FEDERAL COURT OF AUSTRALIA
Singh v Minister for Immigration and Border Protection [2015] FCA 905
IN THE FEDERAL COURT OF AUSTRALIA | |
First Appellant KAMALJIT KAUR Second Appellant | |
AND: | MINISTER FOR IMMIGRATION AND BORDER PROTECTION First Respondent MIGRATION REVIEW TRIBUNAL Second Respondent |
DATE OF ORDER: | |
WHERE MADE: |
THE COURT ORDERS THAT:
2. The appellants pay the respondents’ costs.
Note: Entry of orders is dealt with in Rule 39.32 of the Federal Court Rules 2011.
VICTORIA DISTRICT REGISTRY | |
GENERAL DIVISION | VID 167 of 2015 |
ON APPEAL FROM THE FEDERAL CIRCUIT COURT OF AUSTRALIA |
BETWEEN: | KULDEEP SINGH First Appellant KAMALJIT KAUR Second Appellant |
AND: | MINISTER FOR IMMIGRATION AND BORDER PROTECTION First Respondent MIGRATION REVIEW TRIBUNAL Second Respondent |
JUDGE: | PAGONE J |
DATE: | 20 AUGUST 2015 |
PLACE: | MELBOURNE |
REASONS FOR JUDGMENT (Revised from transcript)
1 The appellants seek to appeal from a decision of the Federal Circuit Court made on 17 March 2015. The Federal Circuit Court on that day dismissed an application for review of a decision of the Assistant Minister for Immigration and Border Protection on the basis that it had no jurisdiction to hear that application. The Court also dismissed an application for an extension of time pursuant to s 477(2) of the Migration Act 1958 (Cth) in which to apply for judicial review of the decision of the Migration Review Tribunal (the name of which has now been changed to the Administrative Appeals Tribunal).
2 The appellants applied on 19 December 2010 to the Department of Immigration and Citizenship (as it then was) for visas. The appellants are both citizens of India and the first appellant stated in the application that he had not undertaken an English test within the 24 months preceding the application for the visa. On 24 February 2012 the application for the visa was refused by a delegate of the Minister on the basis that the first appellant did not satisfy cl 485.215 of Schedule 2 of the Migration Regulations 1994 (Cth) because he did not have “competent English” within the meaning of reg 1.15C. The appellants then appealed to the Tribunal on 16 March 2012 for a review of the delegate’s decision giving an address in Swan Hill, Victoria, for correspondence to them from the Tribunal.
3 The Tribunal wrote to the appellants at the Swan Hill address and invited them to provide evidence that they met the requirement of competent English within the meaning of reg 1.15C. The letter to the appellants reproduced reg 1.15C and informed the appellants that the information was to be received at the Tribunal by 13 May 2013. That date was emphasised in the letter to the appellants.
:::
Short exercise:
Please say whether each statement agrees with the judgment, answering yes or no and quoting the words of the judgment that decide it: 1. The appellants are citizens of India. 2. A delegate of the Minister refused the visa application on 16 March 2012. 3. The Tribunal sent its letter to the appellants at the Swan Hill address. The data that comes next isn't needed for anything here.

Available data:
:::
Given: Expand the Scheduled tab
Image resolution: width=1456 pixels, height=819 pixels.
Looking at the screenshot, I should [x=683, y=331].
:::
Expected answer:
1. Yes: "The appellants are both citizens of India"
2. No: "On 24 February 2012 the application for the visa was refused by a delegate of the Minister"
3. Yes: "The Tribunal wrote to the appellants at the Swan Hill address"